The WPI prototypes rely on ultrasound and AI in the onboard computer to categorize echo reflections, estimating objects within about a two-meter radius. Rather than use costly custom transducers, the team began with the same low-power ultrasonic emitters used in automatic faucets—parts engineered to sip power and work dependably for years.

Seeing through smoke and debris when cameras fail

In a collapsed building and wildfire smoke, cameras have a short life span, and there is also clutter from hot spots even with thermal imagers. Echolocation filters away a great deal of that noise. Agencies such as FEMA’s Urban Search and Rescue task forces and the test facilities at the National Institute of Standards and Technology have long emphasized the need for small, insistent scouts that could crawl into voids and report back with no tethered power or pristine visibility.

Public safety use of small drones has exploded in recent years, according to the Center for the Study of the Drone at Bard College, yet most deployed platforms still rely on vision-first navigation. An acoustic-first microdrone bridges the gap, as it works where vision-first autopilots do not—indoors and underground.

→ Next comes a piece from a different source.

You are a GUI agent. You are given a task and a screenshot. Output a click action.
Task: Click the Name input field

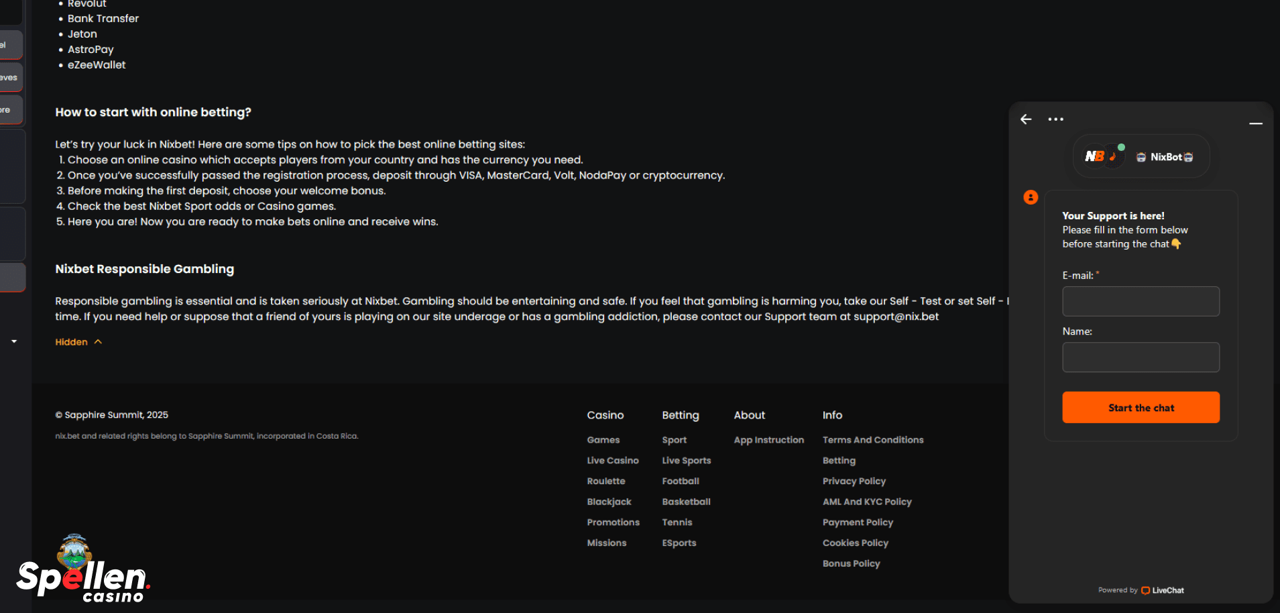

Taming propeller noise with bat-inspired acoustic shaping

Early prototypes have faced a challenge: Many small rotors produce broadband noise, which can mask the robot’s own chirps and scramble the sensor.

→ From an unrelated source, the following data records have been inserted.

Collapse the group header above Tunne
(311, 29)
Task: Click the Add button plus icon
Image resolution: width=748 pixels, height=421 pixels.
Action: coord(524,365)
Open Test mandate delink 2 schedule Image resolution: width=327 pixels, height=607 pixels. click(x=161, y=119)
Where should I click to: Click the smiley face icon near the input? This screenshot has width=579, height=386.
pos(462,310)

The solution was straight out of the anatomy of the bat. Many leaf-nosed species mold their calls—they’re sculptable—thanks to a variety of flexible tissues around their noses and ears, tuning and aiming sound in the air on the fly. Buoyed by that success, the WPI team created a 3D-printed acoustic shaper deployed at the front of the drone to sift through and steer ultrasound out of rotor clutter into the environment.

Software does the rest. Lightweight neural networks for separating self-noise from environmental echoes operate onboard in real time, removing the need for cumbersome processors. (Vievere says this also drains compute and the battery as little as possible, which is key in drones that have to be both small and cheap.) The result is a cleaner acoustic image.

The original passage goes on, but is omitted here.